No Plano Nacional de Reformas 2014, “Caminho para o crescimento: uma estratégia de reforma de médio prazo para Portugal“, iniciando a participação de Portugal no Semestre Europeu, o governo vangloriava-se com aquele conjunto de medidas considerando que permitiram reduzir significativamente a ‘rigidez excessiva do mercado de trabalho português e combater a sua forte segmentação’. No seu entender as medidas contribuíram para uma melhoria assinalável do índice Employment Protection Legislation (EPL) da OCDE, no que diz respeito aos despedimentos individuais e coletivos, que passou de 3,5 em 2008 para 2,7 em 2013, um valor inferior ao registado por países como a Alemanha, a Bélgica e a França.
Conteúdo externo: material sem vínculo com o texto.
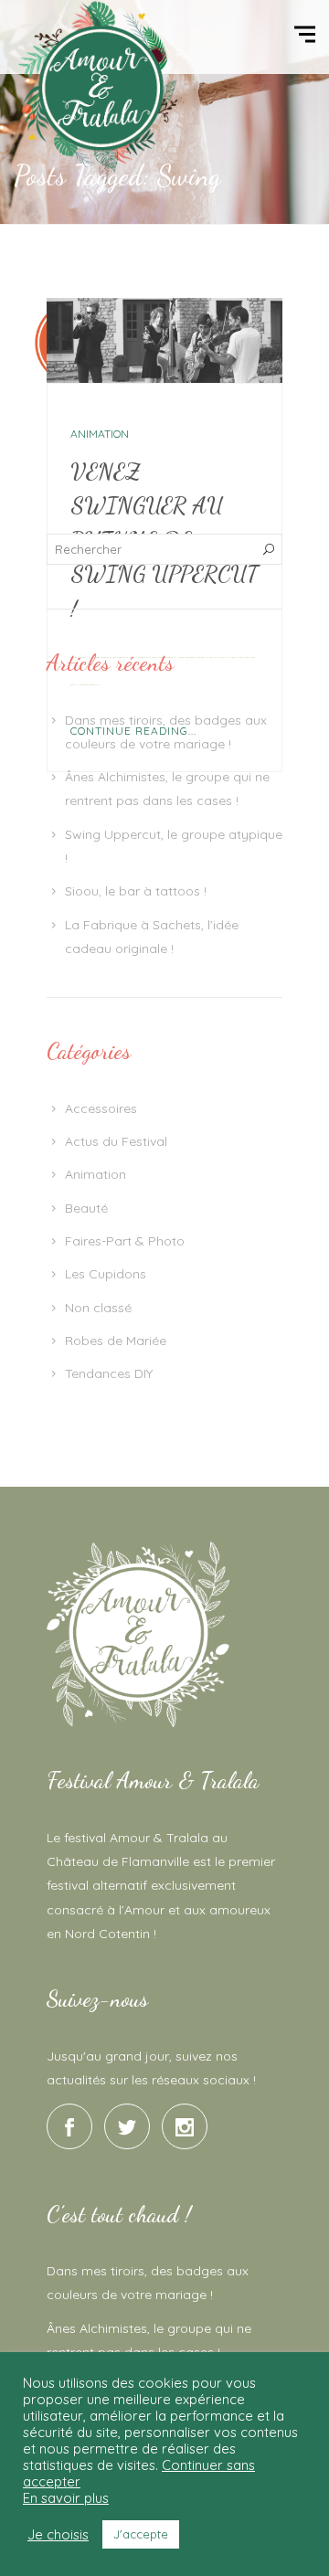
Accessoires (101, 1108)
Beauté (86, 1208)
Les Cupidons (105, 1274)
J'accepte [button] (140, 2534)
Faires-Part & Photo (125, 1241)
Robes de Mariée (115, 1340)
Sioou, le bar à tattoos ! (136, 891)
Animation (99, 433)
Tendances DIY (109, 1373)
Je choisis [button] (58, 2535)
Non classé (98, 1307)
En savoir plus (66, 2498)
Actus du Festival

Não obstante o discurso sobre a segmentação do mercado de trabalho, o governo não deixou de promover as formas precárias de emprego através de medidas legislativas, permitindo a renovação dos contratos a termo por mais um ano além do previsto (Lei 3/2012 e Lei 76/2013), entre outras medidas.  De resto, a ideia de reduzir a segmentação do mercado de trabalho através da generalização da insegurança aos contratos de trabalho permanentes constitui uma falácia. Visto que não evita a continuação de outras formas de segmentação não visíveis nas estatísticas oficiais sobre contratos permanentes e contratos temporários, como se sabe da experiência dos países do regime de emprego liberal como é o caso do Reino Unido.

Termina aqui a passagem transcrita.